- **AIM OF THE TASK**:
Print this span of the material below exactly: the line with "Task: Click the Startups building icon", the line with "Given: Open the three-dot", and every line between them, but nothing else.

- **GIVEN DATA**:

[Start of Attachment]

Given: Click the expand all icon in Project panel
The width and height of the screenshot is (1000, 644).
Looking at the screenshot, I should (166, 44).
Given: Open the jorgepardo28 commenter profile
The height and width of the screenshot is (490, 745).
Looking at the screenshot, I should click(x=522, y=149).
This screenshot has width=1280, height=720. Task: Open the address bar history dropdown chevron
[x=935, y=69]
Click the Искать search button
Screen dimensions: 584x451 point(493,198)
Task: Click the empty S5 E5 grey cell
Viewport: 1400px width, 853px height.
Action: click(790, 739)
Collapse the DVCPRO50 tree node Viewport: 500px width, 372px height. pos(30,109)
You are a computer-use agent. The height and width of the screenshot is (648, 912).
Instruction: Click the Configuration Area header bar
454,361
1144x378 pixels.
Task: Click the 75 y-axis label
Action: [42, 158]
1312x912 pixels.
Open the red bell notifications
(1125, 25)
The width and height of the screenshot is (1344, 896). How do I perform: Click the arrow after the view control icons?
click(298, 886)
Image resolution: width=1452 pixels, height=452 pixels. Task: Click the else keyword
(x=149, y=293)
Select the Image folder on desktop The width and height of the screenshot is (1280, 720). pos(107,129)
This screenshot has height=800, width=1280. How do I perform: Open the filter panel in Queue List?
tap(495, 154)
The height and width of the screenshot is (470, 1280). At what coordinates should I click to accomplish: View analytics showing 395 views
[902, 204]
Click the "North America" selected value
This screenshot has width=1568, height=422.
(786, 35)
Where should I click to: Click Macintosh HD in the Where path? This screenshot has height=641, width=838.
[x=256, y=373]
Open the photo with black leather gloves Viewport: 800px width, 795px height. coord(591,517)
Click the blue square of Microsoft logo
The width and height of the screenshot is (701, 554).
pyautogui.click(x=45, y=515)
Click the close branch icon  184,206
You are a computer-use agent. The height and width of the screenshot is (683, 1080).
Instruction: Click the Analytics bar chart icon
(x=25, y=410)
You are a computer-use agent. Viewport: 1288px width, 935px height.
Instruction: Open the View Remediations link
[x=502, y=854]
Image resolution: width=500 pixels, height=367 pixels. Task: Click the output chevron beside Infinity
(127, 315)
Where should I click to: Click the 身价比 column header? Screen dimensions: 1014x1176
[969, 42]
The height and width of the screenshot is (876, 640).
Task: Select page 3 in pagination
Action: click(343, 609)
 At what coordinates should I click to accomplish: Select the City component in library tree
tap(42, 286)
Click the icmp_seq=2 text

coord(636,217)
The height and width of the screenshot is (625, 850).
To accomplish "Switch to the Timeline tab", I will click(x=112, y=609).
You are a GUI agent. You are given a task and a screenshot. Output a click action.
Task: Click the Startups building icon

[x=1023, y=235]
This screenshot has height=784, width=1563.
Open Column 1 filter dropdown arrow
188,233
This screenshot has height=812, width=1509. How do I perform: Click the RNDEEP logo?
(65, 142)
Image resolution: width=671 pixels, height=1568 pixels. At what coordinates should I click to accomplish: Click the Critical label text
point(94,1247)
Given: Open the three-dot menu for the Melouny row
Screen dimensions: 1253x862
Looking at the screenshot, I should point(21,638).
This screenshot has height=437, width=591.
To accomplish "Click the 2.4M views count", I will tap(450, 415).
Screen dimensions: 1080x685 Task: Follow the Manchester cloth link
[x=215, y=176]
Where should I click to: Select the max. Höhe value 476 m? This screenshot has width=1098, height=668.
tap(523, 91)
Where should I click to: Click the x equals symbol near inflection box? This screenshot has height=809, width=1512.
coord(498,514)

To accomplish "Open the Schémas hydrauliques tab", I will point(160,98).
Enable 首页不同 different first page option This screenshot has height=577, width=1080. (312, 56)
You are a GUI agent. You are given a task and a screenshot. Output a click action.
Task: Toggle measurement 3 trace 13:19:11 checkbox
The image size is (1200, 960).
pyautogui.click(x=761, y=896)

[End of Attachment]

- **SOLUTION**:
Task: Click the Startups building icon

[x=1023, y=235]
This screenshot has height=784, width=1563.
Open Column 1 filter dropdown arrow
188,233
This screenshot has height=812, width=1509. How do I perform: Click the RNDEEP logo?
(65, 142)
Image resolution: width=671 pixels, height=1568 pixels. At what coordinates should I click to accomplish: Click the Critical label text
point(94,1247)
Given: Open the three-dot menu for the Melouny row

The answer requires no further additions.